For the life of me I don't understand why you'd ever want to do an atomic operation that's not naturally aligned, let alone one split across cache lines....
[-]
- toast0 4 hours ago
  > For the life of me I don't understand why you'd ever want to do an atomic operation that's not naturally aligned, let alone one split across cache lines....
  I assume they force packed their structure and it's poorly aligned, but x86 doesn't fault on unaligned access and Windows doesn't detect and punish split locks, so while you probably would get better performance with proper alignment, it might not be a meaningful improvement on the majority of the machines running the program.
  [-]
  - anematode 4 hours ago
    Ah, that's a great hypothesis. I wonder, then, how it works with x86 emulation on ARM. IIRC, atomic ops on ARM fault if the address isn't naturally aligned... but I guess the runtime could intercept that and handle it slowly.
    [-]
    - omcnoe 2 hours ago
      ARM macs apparently have some kind of specific handling in place for this when a process is running with x86_64 compatibility, but it’s not publicly documented anywhere that I can see.
      [-]
      - my123 43 minutes ago
        XNU has this oddity: https://github.com/apple-oss-distributions/xnu/blob/f6217f89...
        Redacted from open source XNU, but exists in the closed source version
        [-]
        omcnoe 32 minutes ago
        Is it actually redacted, or just a leftover stub from a feature implemented in silicon instead of software?
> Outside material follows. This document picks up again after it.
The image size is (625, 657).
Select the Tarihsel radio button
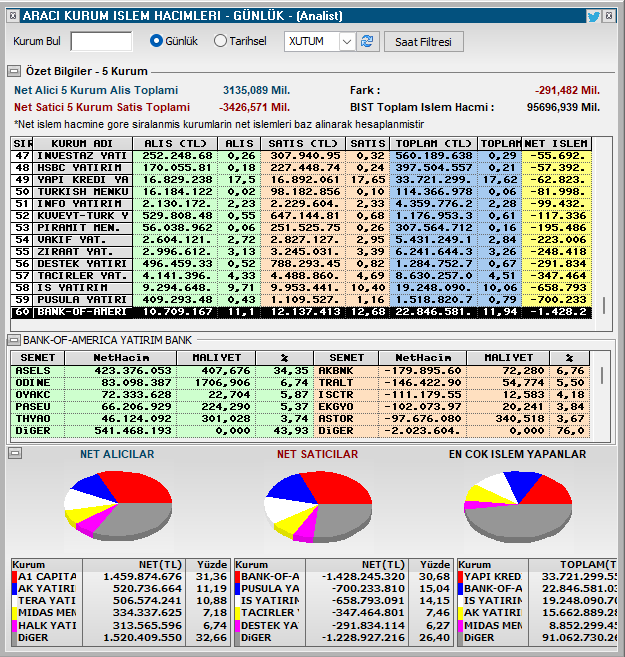220,41
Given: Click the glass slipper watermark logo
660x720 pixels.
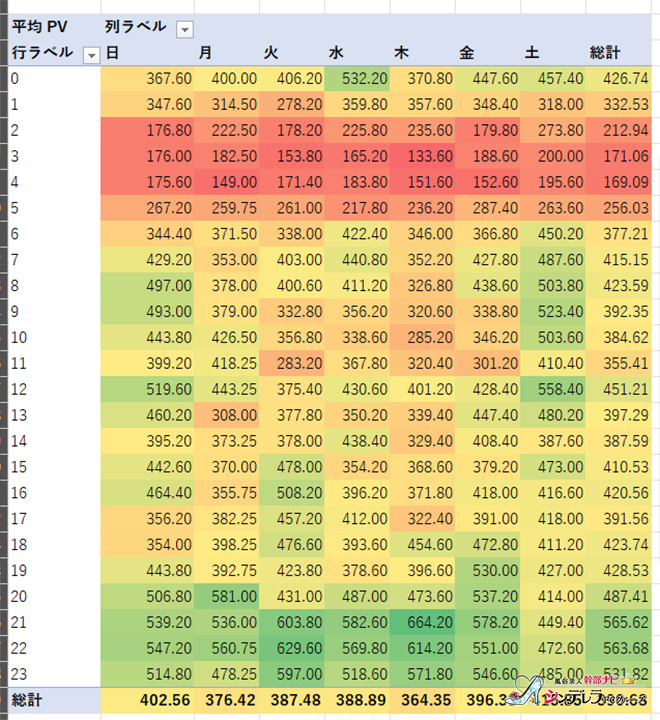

Isn't the x86 memory order compatibility done at hardware level?
    - BobbyTables2 4 hours ago
      An emulated x86 atomic instruction wouldn’t need to use atomic instructions on ARM.
      [-]
      - dooglius 3 hours ago
        Why not?
        [-]
        MBCook 2 hours ago
        They don’t have to match.
        As an example, what about a divide instruction. A machine without an FPU can emulate a machine that has one. It will legitimately have to run hundreds/thousands of instructions to emulate a single divide instruction, it will certainly take longer.
        Thats OK, just means the emulation is slower doing that than something like add that the host has a native instruction for. In ‘emulator time’ you still only ran one instruction. That world is still consistent.
        [-]
        anematode 2 hours ago
        ? That's not how Windows on ARM emulation works. It uses dynamic JIT translation from x86 to ARM. When the compiler sees, e.g., lock add [mem], reg presumably it'll emit a ldadd, but that will have different semantics if the operand is misaligned.
strstr 1 hour ago
Split locks are weird. It’s never been obvious to me why you’d want to do them unless you are on a small core count system. When split lock detection rolled out for linux, it massacred perf for some games (which were probably min-maxing single core perf and didn’t care about noisy neighbor effects).
Frankly, I’m surprised split lock detection is enabled anywhere outside of multi-tenant clouds.